After filing the exchange application in 1972, Lazy V-P, and its successor, Melson, amended the application several times, always decreasing the acreage involved, but always keeping the 600 acres in the amended applications. In the seventh year after filing, on February 23, 1979, the state land commissioner entered his order rejecting application 61-14 and all amendments thereto. He further entered an order reclassifying the state land described in 61-14, thus leaving no identifiable state lands available for the proposed exchange.

Melson sought a rehearing of the order denying the exchange which was denied on February 23, 1979, and on April 9, 1979, Melson filed notices of appeal of both the order denying the exchange and the order denying the petition for rehearing. Melson did nothing further to perfect the appeals of these orders. He did not file a notice of appeal of the order re-classifying the state land.

On April 20,1979, Smith tendered to Mel-son escrow instructions and demanded performance of the land sale contract contained in the agreement. This tender was refused by Melson. Five days later, Melson delivered a letter to the state land department proposing the transfer to the state of the title to the 600 acres and receiving in return a four-year extension on the term of an existing state lease held by Melson. This proposal was not acceptable to the state.

The next day, Melson submitted another proposal to the state land department. In this proposal, he offered to deed the state the 600 acres in return for a one-year’s rental credit on two existing grazing leases held by Melson and a new ten-year grazing lease on an unidentified section of state land. This letter was not considered by the state land department to be an amendment of application of 61-14. However, it triggered negotiations between the state and Melson, which resulted in the state accepting a proposal whereby it agreed to accept the 600 acres in exchange for a one-year, rent-free extension of a grazing lease. Mel-son also agreed to dismiss his notices of appeal.

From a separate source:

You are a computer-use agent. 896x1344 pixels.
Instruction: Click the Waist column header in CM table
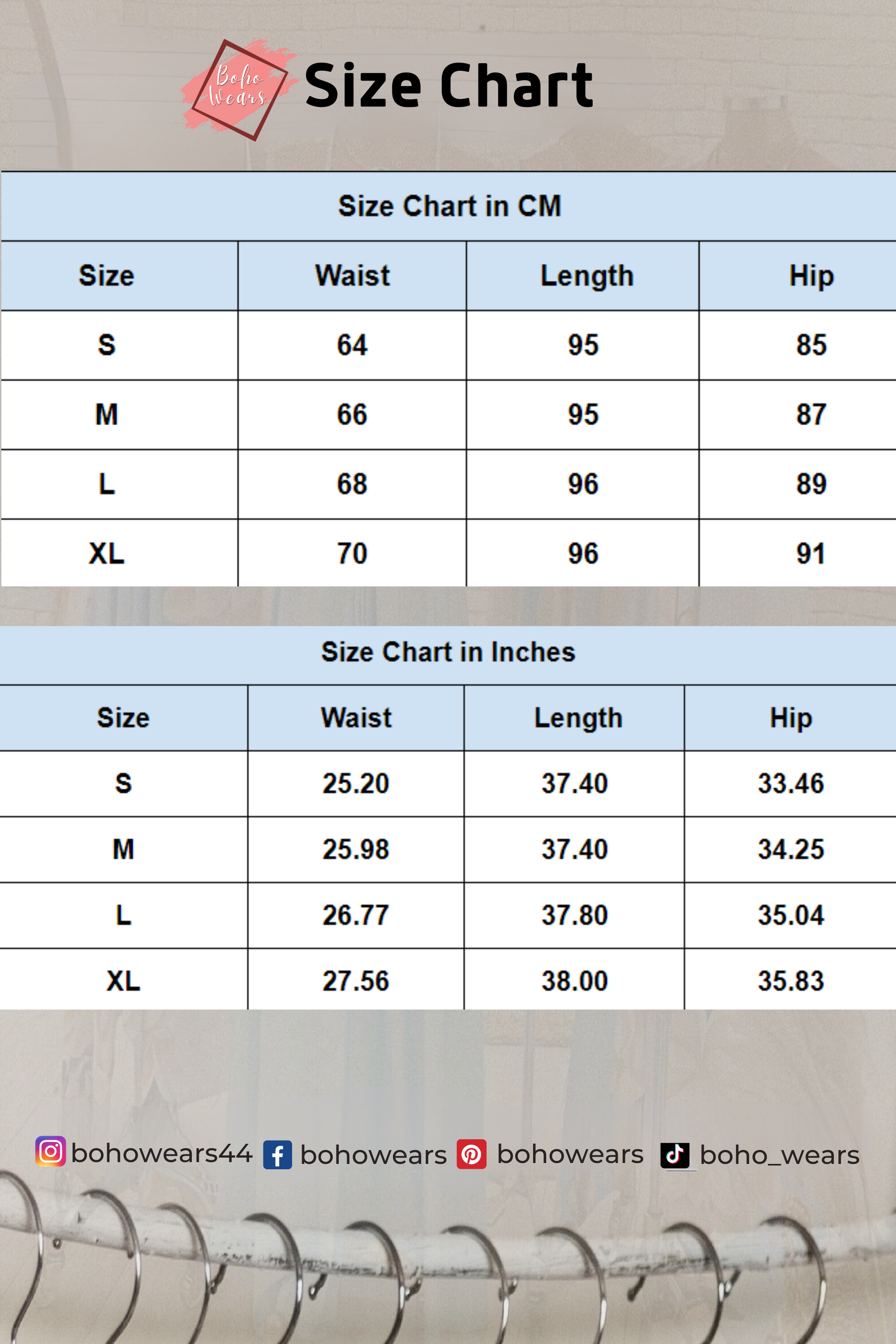tap(353, 275)
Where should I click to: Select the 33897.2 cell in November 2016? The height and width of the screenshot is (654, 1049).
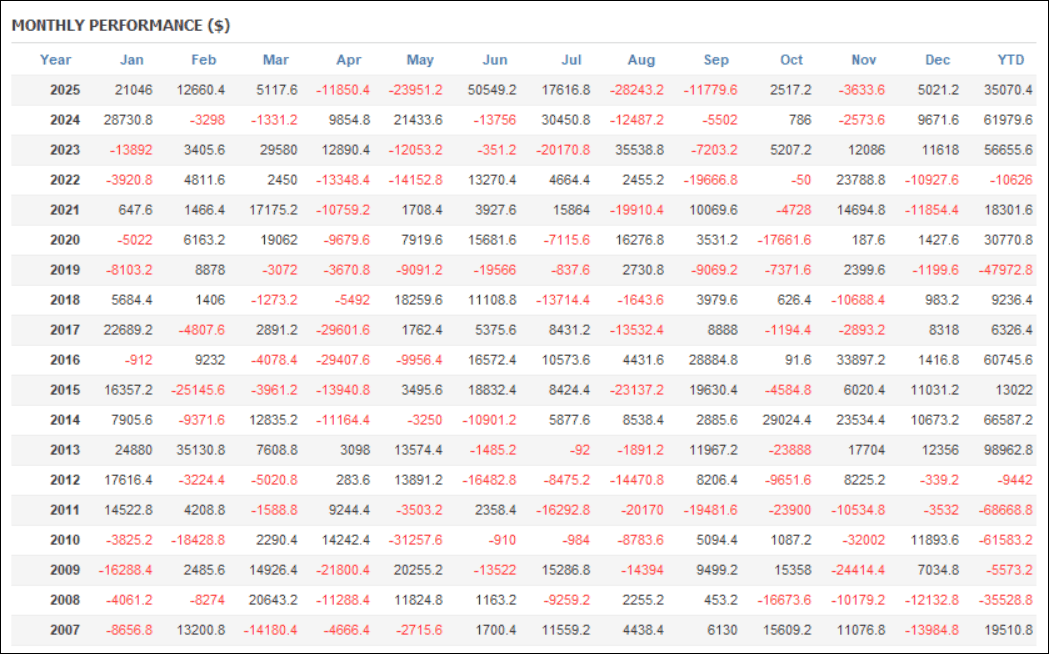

I believe that the majority has engaged in an unwarranted re-writing of the contract rather than merely interpreting it. At the time this agreement was entered into, the parties knew that application 61-14 was pending before the state land department. The agreement uses the word “the Exchange.” It also states that, “If the Exchange with the State of Arizona for'the 600 acres, more or less, of Patented land is not approved, or for any reason fails or is withdrawn ...” Lazy V-P Ranches, Inc., agrees to sell the land to the Smiths. It is clear to me that what is referred to in the agreement is the pending exchange application 61-14. The trial court and the majority have re-written this agreement to read: “any exchange” instead of “the Exchange” even though the majority apparently agrees with the trial court in its conclusion that the contract is unambiguous. It is also clear that the parties agreed that if application 61-14 or any amendments thereto did not result in an exchange of land, the Smiths were entitled to purchase it. The majority interprets the contract to read that if any exchange takes place, then the right to purchase the acreage is lost. If the parties had meant “any exchange” they could have easily said so.

I would reverse and remand the case with instructions to enter a judgment granting Smiths’ specific performance of the land sales contract embodied in the range and pasturing agreement.